Tuesday, February 07, 2006

A Winter carnival (with a short treatise on childrearing)

First, a very happy birthday to my brother Calvin. He is home from Germany where he had been posted for 13 months.

This past weekend I went to a winter carnival in the town up the road. In honor of the Katrina victims their parade had a Mardi Gras theme. Picture this: I am standing on a patch of ice to see this small town parade and everyone is dressed up in Mardi Gras things over their winter coats. By the end of it I am wearing beads over my ski coat (no, I did not earn them). An especially memorable part of the parade would be some singing nuns called "the bad Habbits." I leave it to your own minds what they sung about.

In other news, we are still sleeping on an air mattress, but our real bed should be coming tomorrow. Keeping my fingers crossed.
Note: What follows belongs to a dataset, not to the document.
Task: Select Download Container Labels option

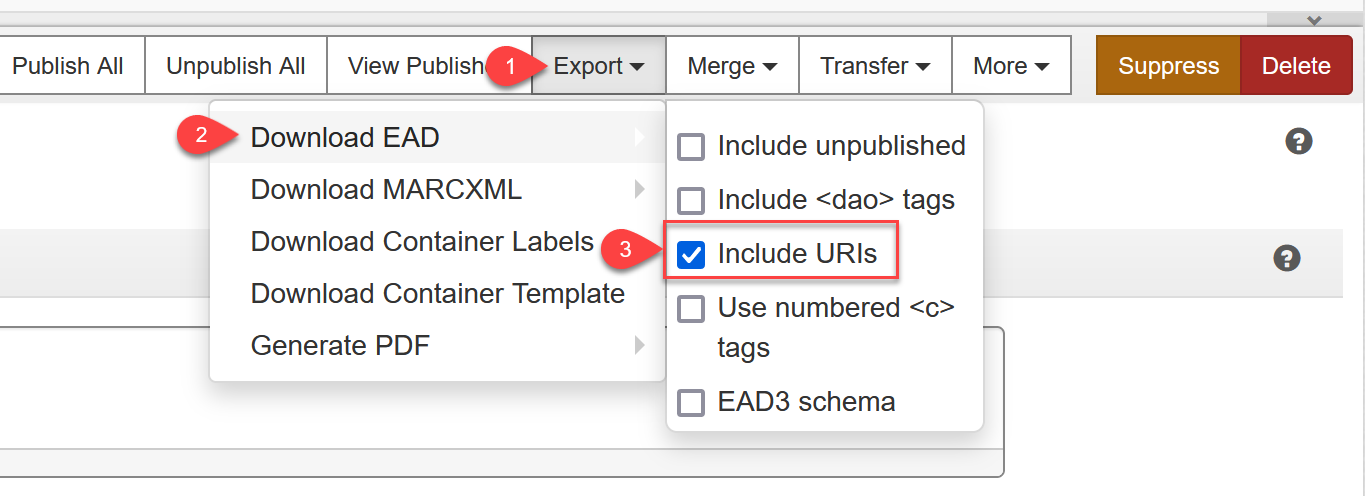Action: pos(422,242)
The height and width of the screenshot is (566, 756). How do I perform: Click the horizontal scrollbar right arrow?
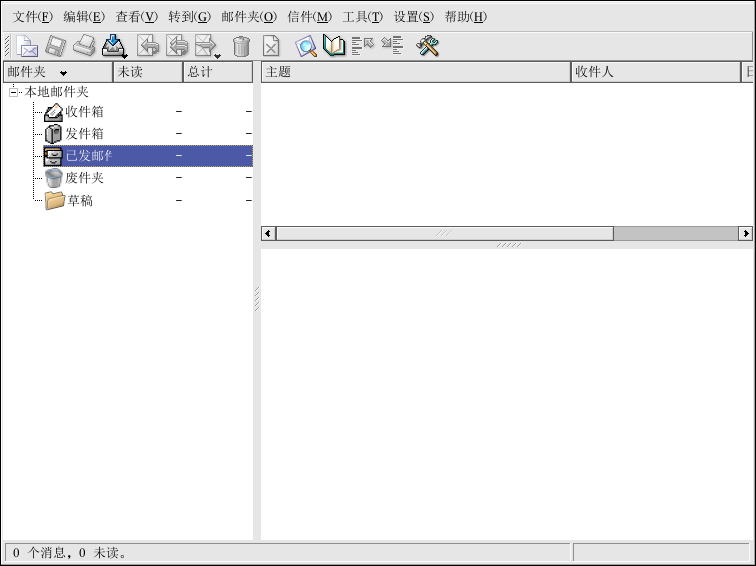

I appear to be fully over my UTI, yeah and I am popping the cranberry pills like a drug addict.

Last night, Mr M and I watched the movie "Radio." I had never seen it before. Quick summary, Cuba Gooding Jr. plays a retarded guy and Ed Harris plays a football coach who takes an interest in him. One of my favorite actresses, Debra Winger, makes an appearance as well. Now I really enjoyed the movie, but it got me thinking about the way that people raise children.

Now I grew up in a neighborhood with some drug dealers and my brothers and I were very protective of each other and my brothers did not have a problem using fists. (Come to think of it, they still don't, but that is another story.) But all of us were also raised going to a nursing home every week and looking out for the weaker guy. When my brother, Calvin, was 7 and the best t-ball player on the team, he was adored by all the 5 year olds on the t-ball team. Calvin didn't think he was too cool for them, he encouraged them and played with them and helped them to became better ball players.

When my brother Paul was captain of the wrestling team in high school, he took an interest in the guys who weren't the best. Not only did he encourage them in wrestling, but life as well. He would get up extra early on Sundays and pick up Carl and take him to church and helped him with schoolwork.

When my family moved to Dallas, the church we attended has a woman (Mrs. Smith) in a wheelchair. My brothers and I didn't think anything about it and within the first 2 weeks, all three of us on our own had gone up and made her spoken to her without our parents saying anything about it. (We were all in junior high or younger).

But the real issue here is that this was all behavior that my parents encouraged. My mother later told me that she felt that she had succeed as a parent when Mrs. Smith told my mom that all 3 of us had gone up and spoken to her, and shown an interest in her without my parents saying a word. To paraphrase my mom, she knew a that point that all of us were caring. [Aside: yes, by becoming a nurse, I am not as nice as I once was, BUT I still do have a place in my heart for those truly in need, not the whinny drug abusers.]

Now to get back to the movie, there is a point when nine of the guys on the football team tie up the retarded kid and lock him in a shed. What horrified me about the scene was not that they did it (I do believe in total depravity), but that their parents would not see it as a big deal. That their parents were more concerned about them playing in games, GAMES, then they were about the moral development of their kids.

It horrifies me to walk though the malls of Dallas at times and see the parents with their children dressed to the hilt and hear the kids TELL the parents how they treated so and so at school that day. They have their kids volunteer at their favorite charity once a year and they got their lesson on kindness. Granted, this is a vast generalization, but when I have children, I hope to nurture a tender heart to those in need. Most people with the right help can raise a smart kid. But how many of us can raise a kind one?

1 comment:

Chris and Amber said...

Here, here, I agree with you completely!